Entries shown:
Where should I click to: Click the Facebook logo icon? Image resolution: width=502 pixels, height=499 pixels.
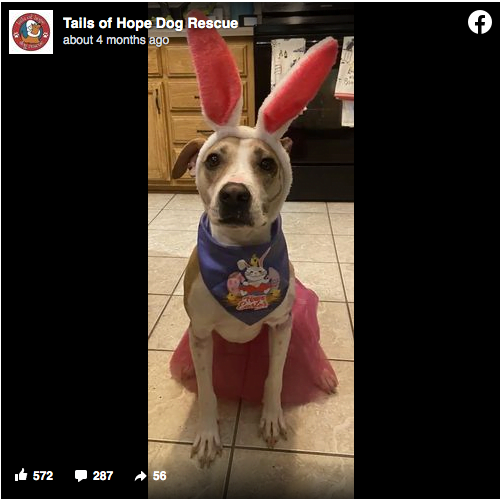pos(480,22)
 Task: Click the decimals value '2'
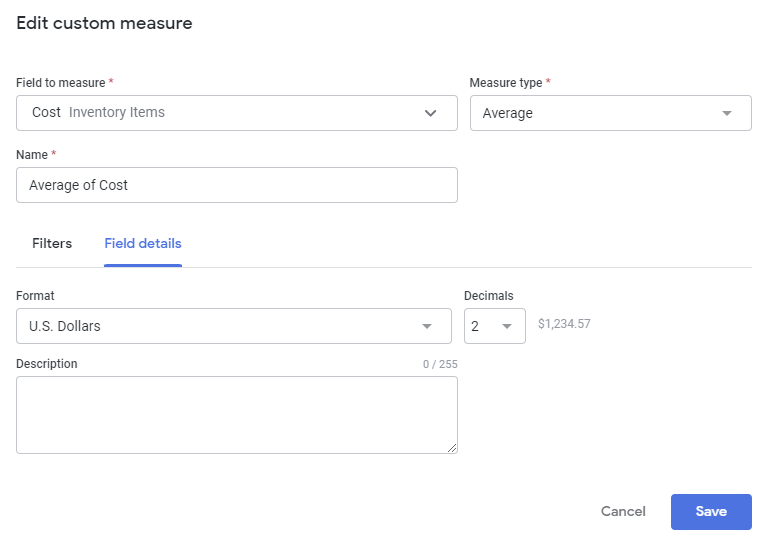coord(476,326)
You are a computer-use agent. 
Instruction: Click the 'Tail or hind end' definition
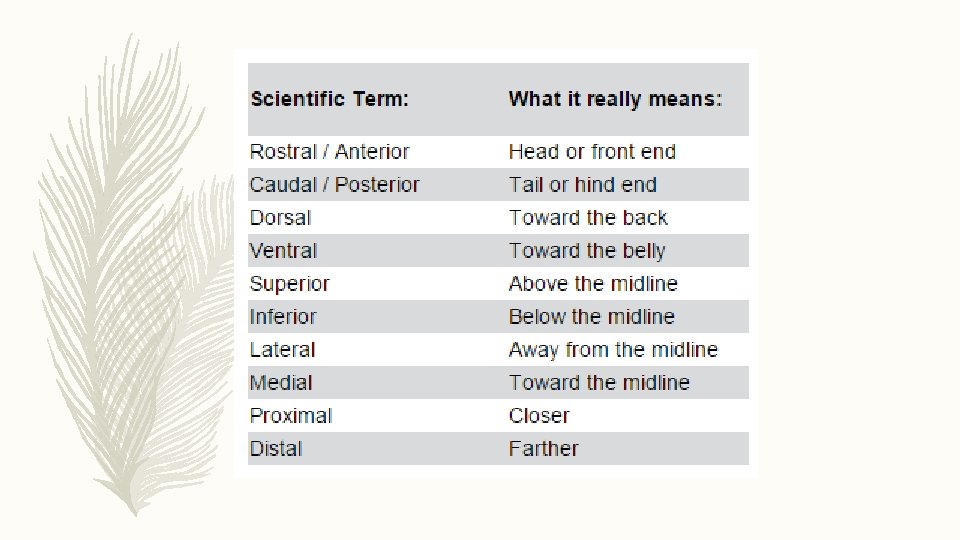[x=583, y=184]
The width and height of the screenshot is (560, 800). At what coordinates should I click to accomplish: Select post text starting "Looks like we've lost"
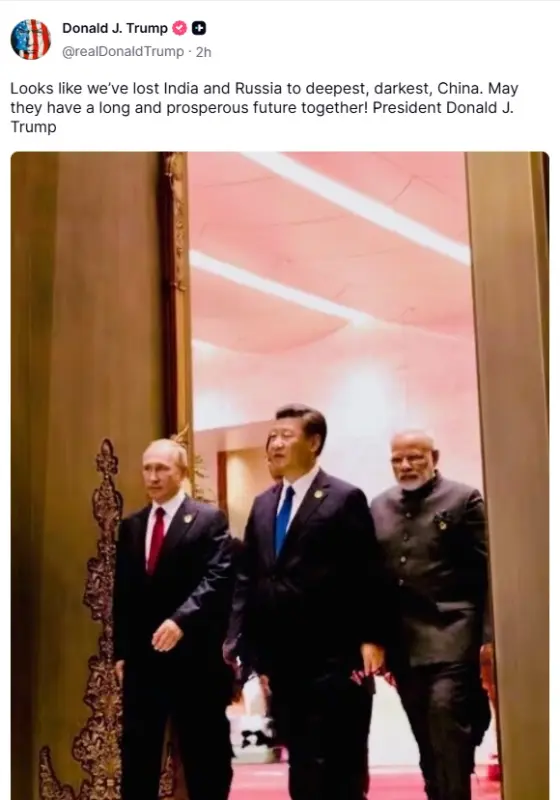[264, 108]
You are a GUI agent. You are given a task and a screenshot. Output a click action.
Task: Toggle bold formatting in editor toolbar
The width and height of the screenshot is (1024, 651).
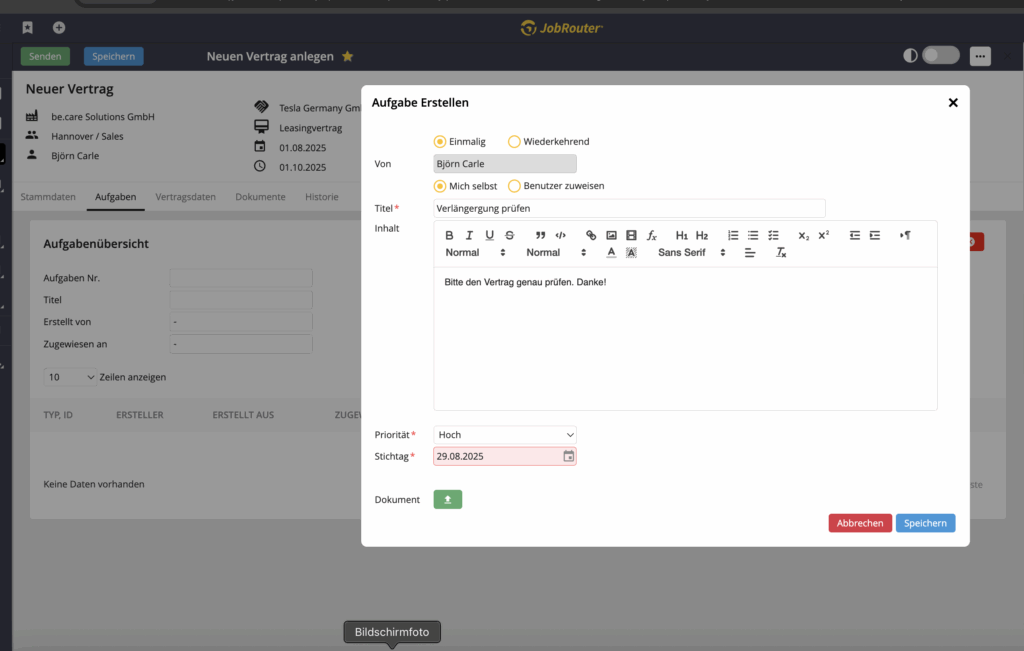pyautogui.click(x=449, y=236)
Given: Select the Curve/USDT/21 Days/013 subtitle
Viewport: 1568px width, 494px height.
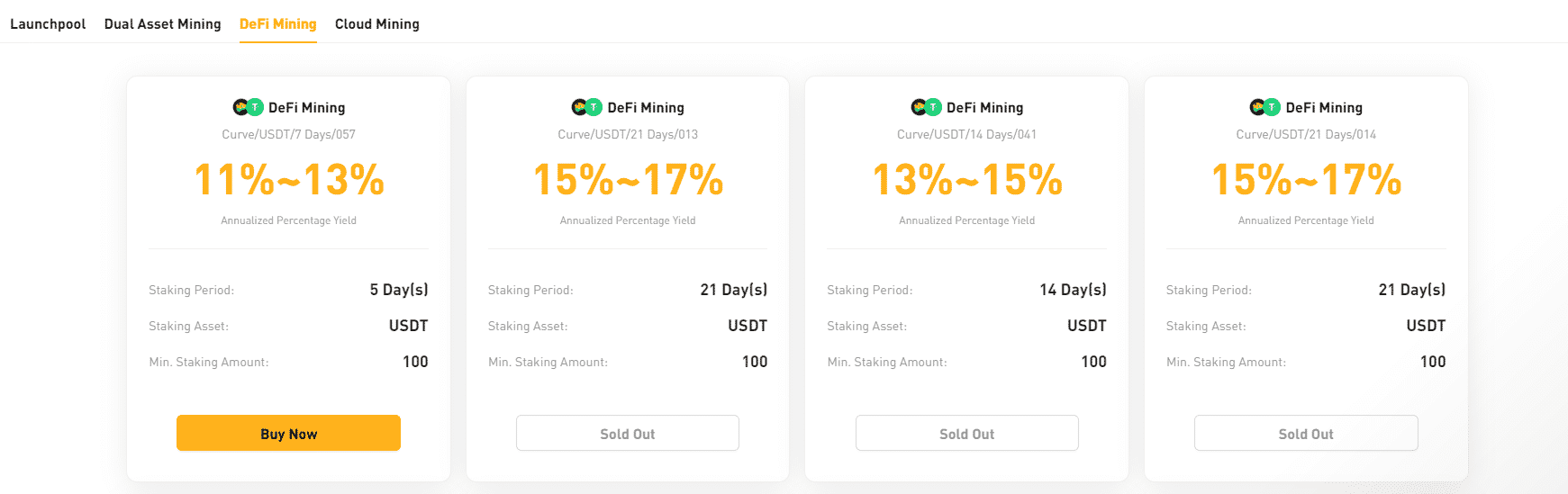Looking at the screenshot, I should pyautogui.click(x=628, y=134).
---
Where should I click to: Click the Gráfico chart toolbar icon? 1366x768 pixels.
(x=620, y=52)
---
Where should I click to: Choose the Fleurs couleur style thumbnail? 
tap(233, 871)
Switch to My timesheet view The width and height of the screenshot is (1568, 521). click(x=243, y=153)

To do:
Using the entries above, repeat exactly the lines from the one with "The width and height of the screenshot is (560, 800)." to the one with "Task: Toggle bold", both included, and leave the pictures behind.

Answer to the problem:
The width and height of the screenshot is (560, 800). At what coordinates should I click to accomplish: Select post text starting "Looks like we've lost"
[264, 108]
You are a GUI agent. You are given a task and a screenshot. Output a click action.
Task: Toggle bold formatting in editor toolbar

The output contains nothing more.